Last semester, I had the amazing opportunity to intern at my favorite culinary magazine, Saveur.  When I began, their issue had a feature about Florence, Italy; it was just hot off the press, and lucky for me, I had just been accepted into NYU's summer study abroad program, also in Florence.

Why was this lucky? Because I had a list of food recommendations already put together for me! And one of the recs was for this sandwich shop called All'Antico Vinaio. Saveur, as well as many others on Yelp and Trip Advisor were calling a sandwiches at this shop the "best sandwich in the world," and naturally, I was intrigued.

So on my second day in Florence, my parents and I hit up the shop – or more like the line wrapping down the street from the two shops, because it's so popular. All'Antico Vinaio has two locations directly across the street from each other.

The Sandwich

I had The Summer Sandwich: fresh prosciutto, mozzarella, tomato, and basil on huge slices of "schiacciata" bread.
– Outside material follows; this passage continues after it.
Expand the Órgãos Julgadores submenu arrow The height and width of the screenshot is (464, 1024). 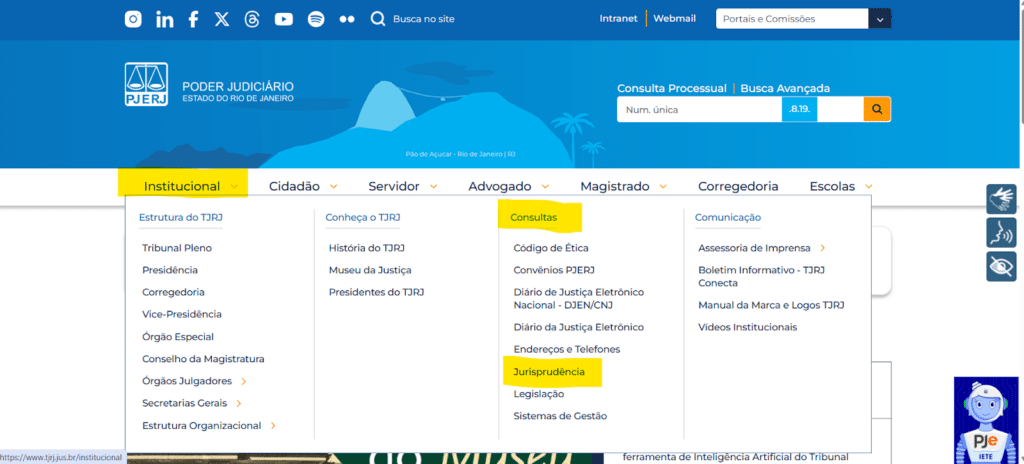[243, 381]
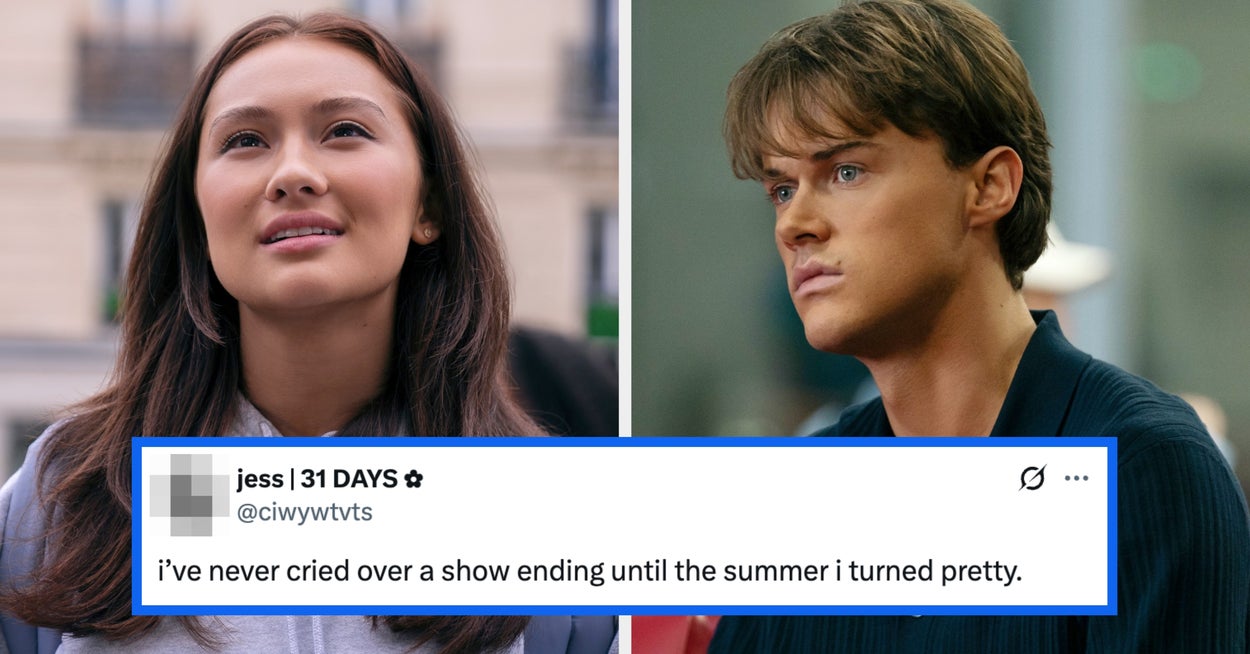The image size is (1250, 654).
Task: Click the slashed-circle Grok icon on the tweet
Action: tap(1032, 478)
Now, most Tuscan breads are made without salt, because the olive oil here is so good and packed with so much flavor— salt would just take away from it. I think that's flat out crazy, but luckily, the schiacciata, which is a similar yet more dense version of a focaccia bread, was salted, and absolutely delicious.

lettuce, ham, bacon, cheese, tomato, sandwich
Alexandra Tringali

If you really think about it, it's such a simple sandwich: prosciutto, mozzarella, tomato, basil, what's so special?  The quality. Ingredients here aren't smothered in heavy sauces or doctored up to fit the trend for your next Instagram post. Food and ingredients are respected and cared for in a way that, unfortunately, is becoming less and less common in the United States.

Tuscany is known for its meats and cheeses, so why not layer them lightly with fresh produce like tomatoes and basil and let each ingredient shine?

This certainly was the best sandwich I have ever had. There wasn't too much of any one ingredient, it wasn't overstuffed, and it was respectful of what true Italian cuisine is: high-quality, fresh, and completely sure of itself in the simplest way possible.